[llvm-dev] RFC: Add guard intrinsics to LLVM

Sun Feb 21 12:24:48 PST 2016

Hi Andy,

Thanks for replying, responses inline below:

On Fri, Feb 19, 2016 at 11:12 AM, Andrew Trick <atrick at apple.com> wrote:
> This clearly doesn't need operand bundles, but using an intrinsic
> would permit special code motion semantics. It could be hoisted and
> merged with other traps, but the condition could never be widened
> beyond the union of the original conditions. Unlike deoptimizing
> guards, it would need to be sequenced with memory barriers, but could

By memory barrier, do you mean things like fences?

> otherwise be hoisted as readnone.

Can you clarify this a little bit?  Are you talking about things like:

  *ptr = 42
  @trap_if(%foo)
=>
  @trap_if(%foo)
  *ptr = 42

?  I.e. if a failing guard postdominates a point "P" in the program,
then the guard can be failed early at P.

(We'd want a stronger condition than postdomination, since we won't
 want to hoist

    while (!*cond) { }
    @trap_if(*cond)
  =>
    @trap_if(*cond)
    while (!*cond) { }
)

[snip]

> Of course it would be nice to consider these intrinsics
> readonly. (One thing we never fixed with patchpoints is the memory
> effects and that was probably hurting performance.) But has this bug
> been fixed yet: http://llvm.org/pr18912 Optimizer should consider
> "maythrow" calls (those without "nounwind) as having side effects? I
> vaguely remember some work being done to improve the situation, but
> last I checked LICM was still violating it, and who knows what else?

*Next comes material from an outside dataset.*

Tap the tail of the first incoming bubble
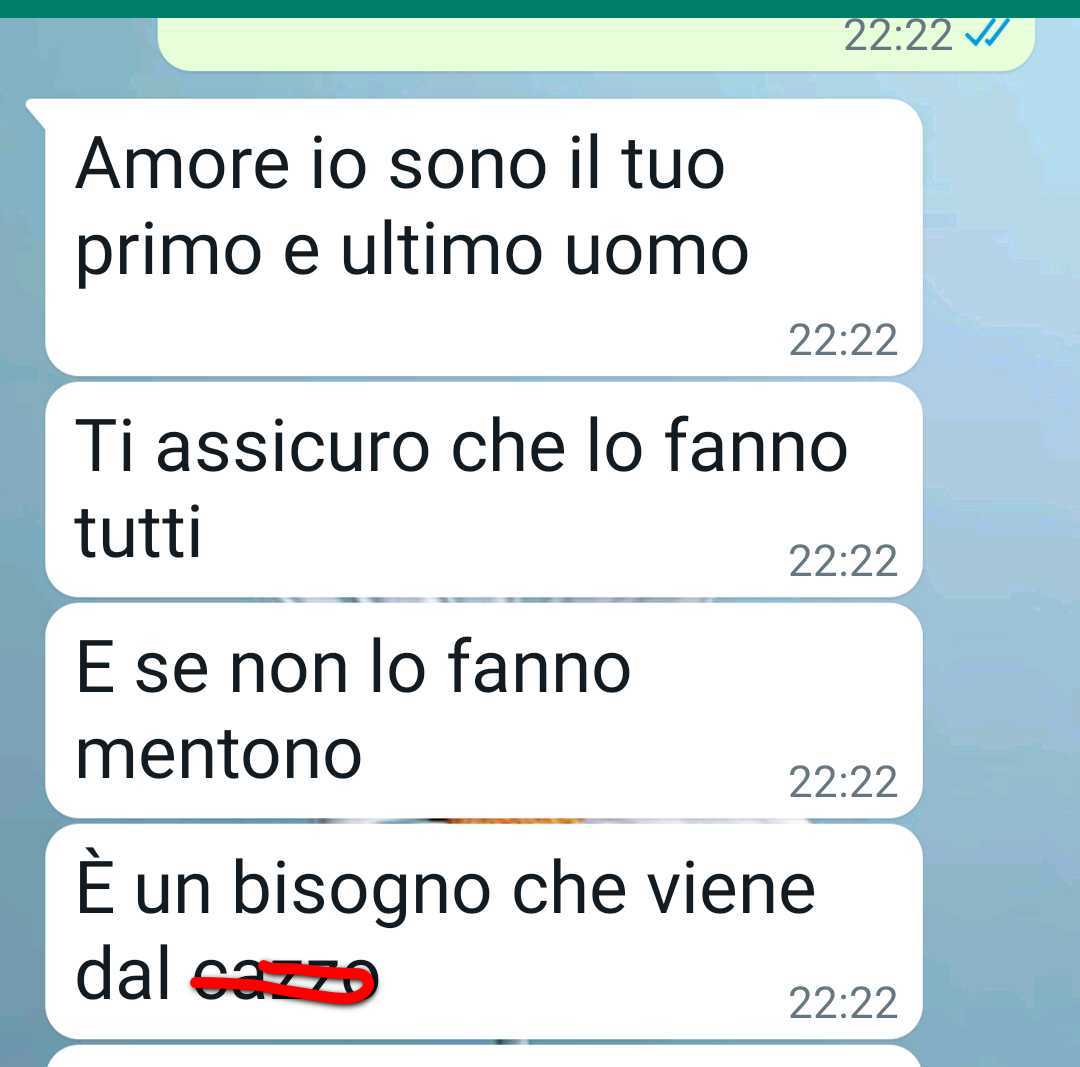 (x=35, y=112)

The specific case in the bug was fixed by David in
http://reviews.llvm.org/rL256728.  But I agree with your concern, that
this notion of "readnone calls are always okay to remove" may have
leaked into other parts of LLVM.

> BTW, if you do want readonly semantics, why would you want readonly
> to be implicit instead of explicit?

I don't understand the question. :) What's explicit vs. implicit here?

> I think you would need to mark @guard_on as may-unwind AND fix any
> lingering assumptions in LLVM that readonly calls are nounwind. (Loads
> can be CSE's across unwind calls but can't be hoisted across them).

Yes, but a failed guard doesn't exactly "unwind".  I.e. if A invokes B
and B fails a guard, then the guard may not always unwind to the A->B
callsite's landingpad, but can also return to its normal no-exception
successor; unless you inline B into A, in which case "B"s guard (now
physically present in the A+B function) will return from A if it
fails.  In other words, we'll have to re-purpose the term "unwind" to
mean either "throwing an exception" or "failed a guard".  I'm fine
with this, but it is a choice we need to make explicitly.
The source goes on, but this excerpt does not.